Friday, July 1, 2011
The War Powers Act
I just read a post by Eric Posner, son of the conservative jurist Richard Posner and author of a book called The Executive Unbound, arguing that criticizing Harold Koh and John Yoo for advocating narrow interpretations of statutes to give the executive broader latitude in conducting foreign policy really amounts to criticizing the entire way American executives have handled foreign policy throughout history. I'm not sure I find his particular argument convincing, but I honestly don't really have a very easy time getting worked up about the War Powers Act. As I see it, basically, the Constitution prescribes a particular division of war-making powers: Congress is responsible for providing the military and for declaring war, and the executive is responsible for managing war.
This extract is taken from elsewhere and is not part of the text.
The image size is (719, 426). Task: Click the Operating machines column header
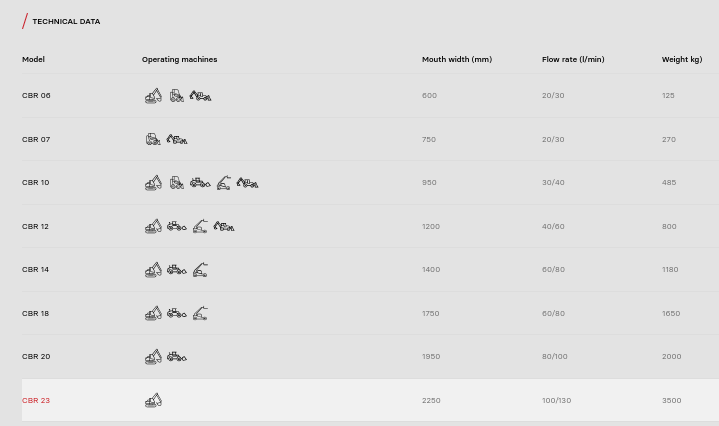[x=179, y=60]
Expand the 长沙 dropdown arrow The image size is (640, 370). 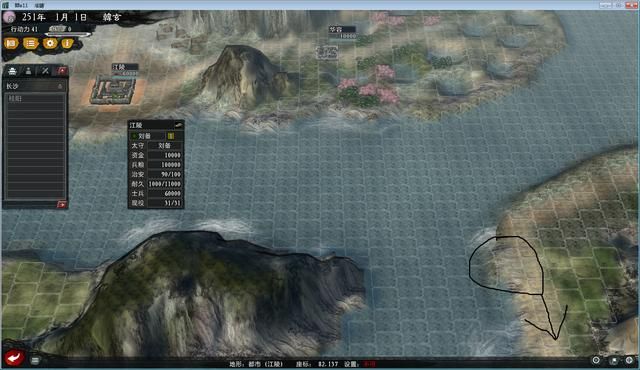(x=60, y=86)
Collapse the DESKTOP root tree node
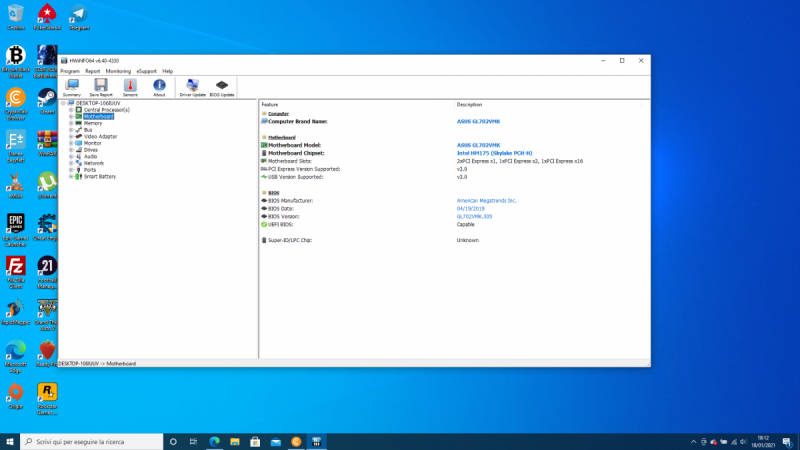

Maybe the practice in the post-WWII world of not really declaring war is unconstitutional. Maybe the executive really can just bomb some random country without asking Congress. Maybe NATO and the UN really are constitutional commitments of support for international military undertakings that change the prior balance of power among the branches of the U.S. government. But whatever the truth is about all of those issues, they are issues that Congress cannot change by simple statute. If Congress must declare all wars, and that includes everything from Vietnam to Iraq to Libya, then Congress can't give the President a 60-day window to conduct undeclared wars. Likewise, if these types of conflict can be legitimately begun by the President, I don't see that Congress can say that 60 days later the Commander-in-Chief needs to ask for authorization. Now, of course, Congress can always defund anything it wants, but in terms of formal war-making powers I just don't think that the process can be changed by a simple law. Whether you favor executive power or congressional power over war, the War Powers Act just isn't of a high enough constitutional stature to change what really ought to be going on. So yeah, Obama's violating the War Powers Act. But so what?